Do you recommend blood testing every six months? What type of test? Is there a vaccine for it, is there one being developed, or is that even possible? It’s frustrating to know my mare has a high titer but not know when she was infected. Did she have it when I bought her, did it develop years later, or was it this spring? Is it unusual for her to have uveitis, but no other symptoms? What is the most effective approach to treatment?

A: Lyme disease, caused by the bacterium Borrelia burgdorferi and transmitted to horses by Ixodes spp. ticks, is a controversial topic in equine medicine today because the relationship between infection and true clinical disease is difficult to define. Roughly 45 percent of horses in the northeastern United States will test positive for B. burgdorferi antibodies, but most of these horses show few to no clinical signs. Even ponies who were experimentally infected with B. burgdorferi in a laboratory showed no clinical signs despite high titers.

So to diagnose a horse with Lyme disease we must satisfy four criteria:

potential exposure to an infected tick, or a history of a known tick bite.

clinical signs consistent with Lyme disease. These can be vague and nonspecific but most commonly include weight loss, shifting leg lameness, hypersensitivity of the skin, muscle soreness and lethargy. (There are several reports of uveitis associated with Lyme disease, but these cases all had additional, more typical clinical signs. Unfortunately, a definitive connection between uveitis and B. burgdorferi infection has been made only with postmortem testing.)

absence of other disease. Other causes of the clinical signs must be ruled out.

high antibody titers in the blood.

Testing for B. burgdorferi infection has advanced in recent years. The most comprehensive test currently available is the equine Lyme multiplex assay, offered by Cornell University. This assay looks for three distinct antigen proteins (Osp A, C and F) that fluctuate in intensity as the disease progresses:

Osp A is found in horses who have been vaccinated, which differentiates them from those who have positive antibody titers from a natural infection. (While no Lyme vaccine is currently approved for horses, many people use the canine vaccines off-label, although equine safety and efficacy studies have not been performed.)

Osp C antibodies will be present in horses who have acquired an infection recently. The antibodies can be detected as early as three to five weeks after the initial exposure; these levels will decline within seven to 11 weeks and are undetectable after five months.

Osp F antibodies are an indication of chronic infection; these begin to rise two to three months after infection and remain at high levels thereafter.

By referring to the timeline of these antibody fluctuations, we can estimate whether an infection is acute or chronic. The older ELISA or Western blot tests are still good screening tools for infection, but the multiplex test gives us far more information.

Once a diagnosis is made, a treatment protocol can be selected. Two antibiotics—intravenous (IV) oxytetracycline and oral doxycycline—have been widely used to treat Lyme disease. In experimentally infected ponies, the IV oxytetracycline led to a larger decrease in antibody titers than did the oral doxycycline. However, in a study done on horses who were infected naturally, both options performed equally as well, although the decrease in antibody titer was not as large as was seen in the experimental model. Horses in the field may not respond to treatment as readily as the ponies infected in the lab because they may have repeated exposures to the bacteria or perhaps because their cases are not treated as soon after the initial infection.

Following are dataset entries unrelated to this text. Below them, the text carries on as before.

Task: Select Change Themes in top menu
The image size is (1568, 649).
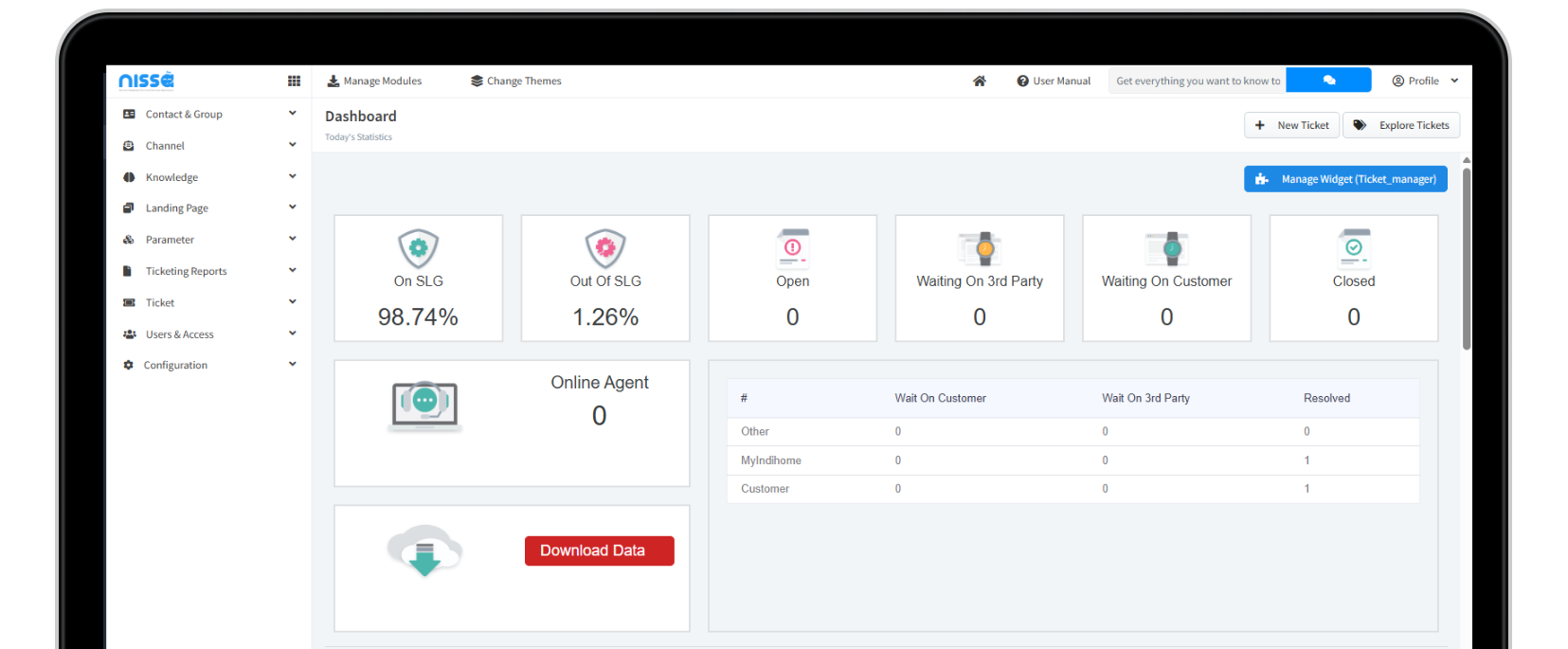Action: click(515, 81)
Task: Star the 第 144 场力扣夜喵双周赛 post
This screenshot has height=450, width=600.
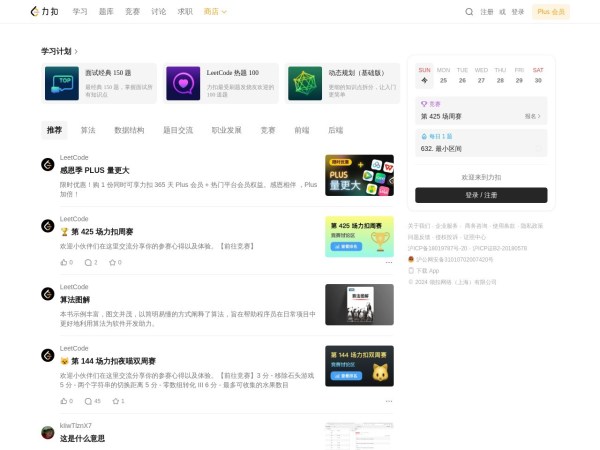Action: [117, 400]
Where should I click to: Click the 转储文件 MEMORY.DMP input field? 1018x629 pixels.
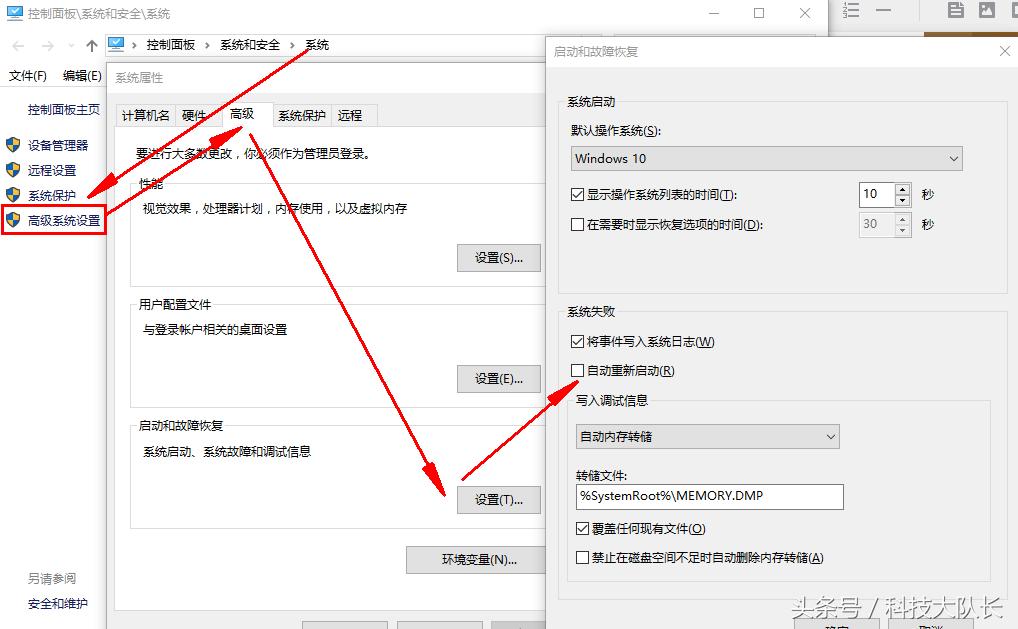coord(707,496)
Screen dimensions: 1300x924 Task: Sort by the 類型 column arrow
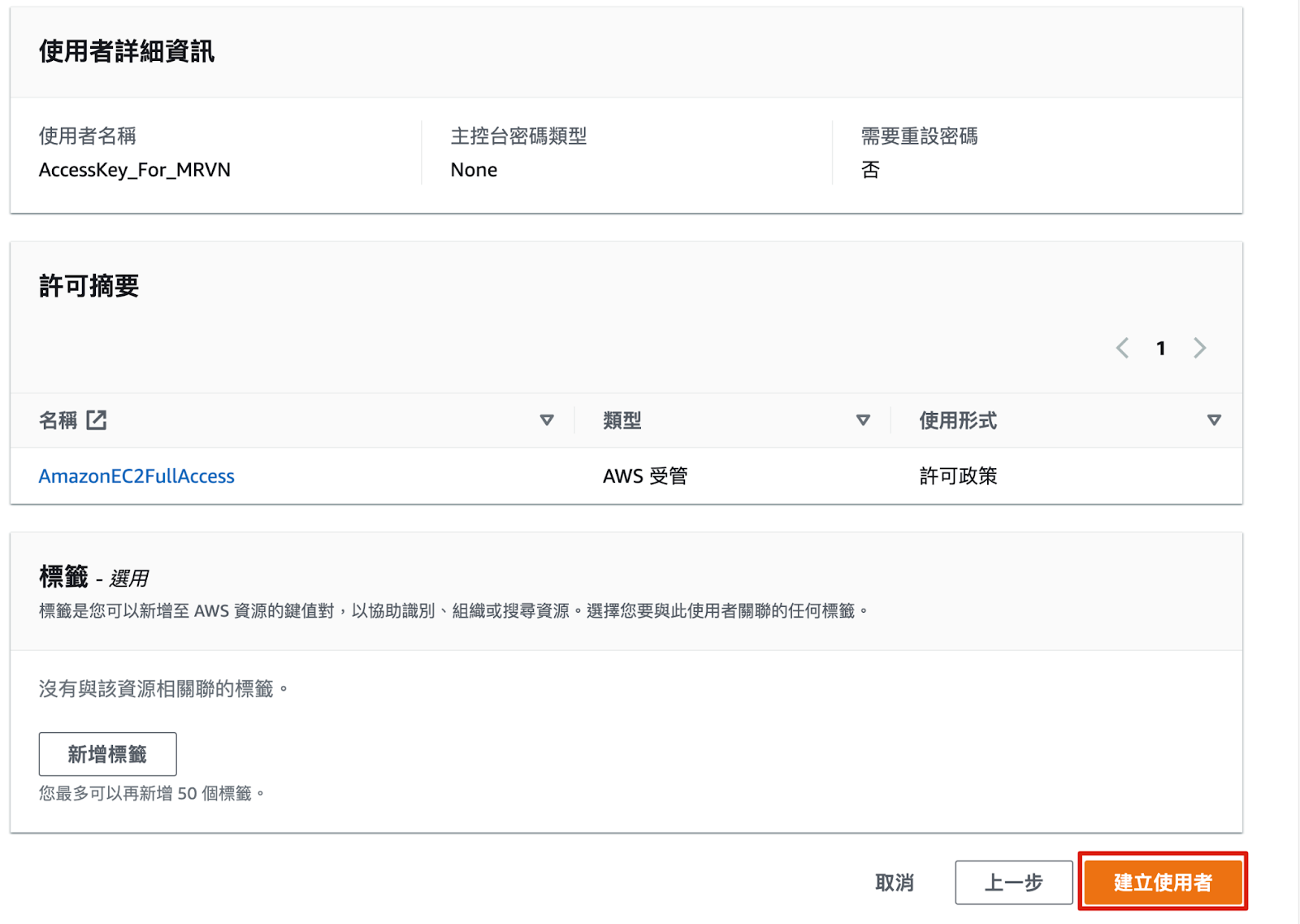point(863,420)
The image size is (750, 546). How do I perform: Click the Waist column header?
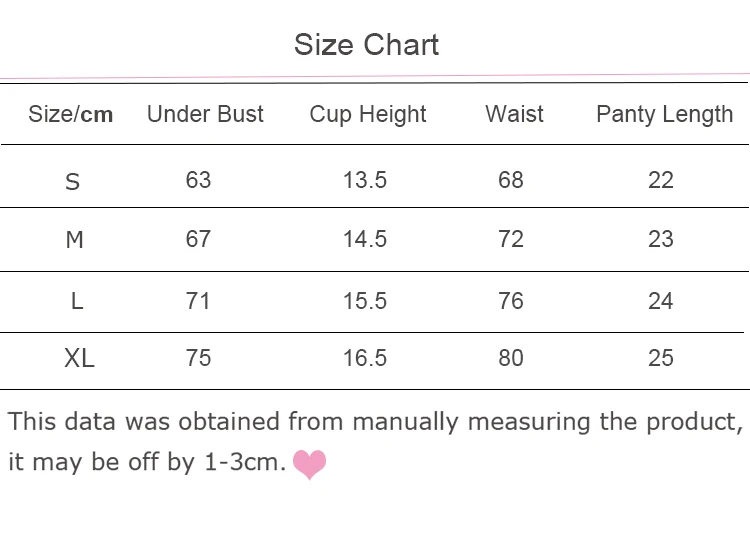(514, 114)
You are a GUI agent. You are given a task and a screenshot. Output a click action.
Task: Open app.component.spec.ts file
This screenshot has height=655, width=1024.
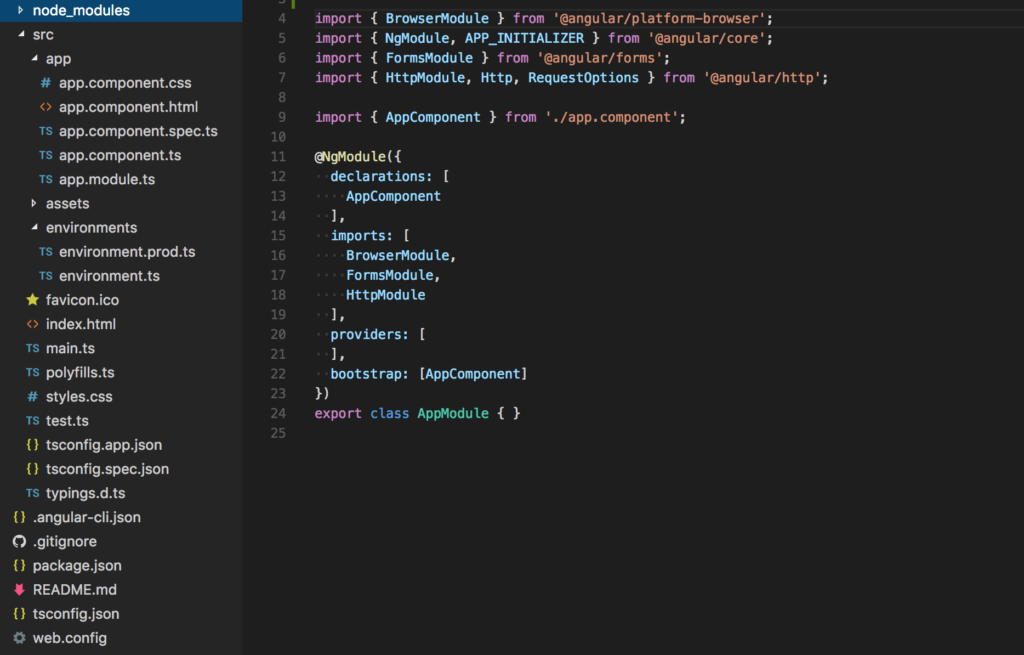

Many veterinarians use the protocol of IV oxytetracycline for up to five days followed by oral doxycycline for anywhere between 14 and 30 days. Response to treatment can be difficult to interpret, in part because the antibody titers may not decrease as much as expected, but also because the medications have anti-inflammatory properties that may cause the resolution of clinical signs rather than a resolution of the infection.

I would recommend routine screening every three to six months to monitor your mare’s titers and differentiate between acute and chronic infections. If high titers seem to be causing clinical signs in your mare, then I would recommend treatment. However, I would caution against administering antibiotics simply to prevent clinical signs from arising. Anytime we give antibiotics to a horse (IV or oral) we risk disrupting the gastrointestinal flora and causing colonic inflammation and diarrhea. In addition, the overuse of antibiotics is leading to increased resistance in bacterial populations. It is far better to use routine testing to monitor for exposure and reserve treatment for when clinical signs coincide with high titers.

Joan Norton, VMD, DACVIM, Norton Veterinary Consulting and Education Resources, Noblesville, Indiana

This article first appeared in EQUUS issue #453, June 2015.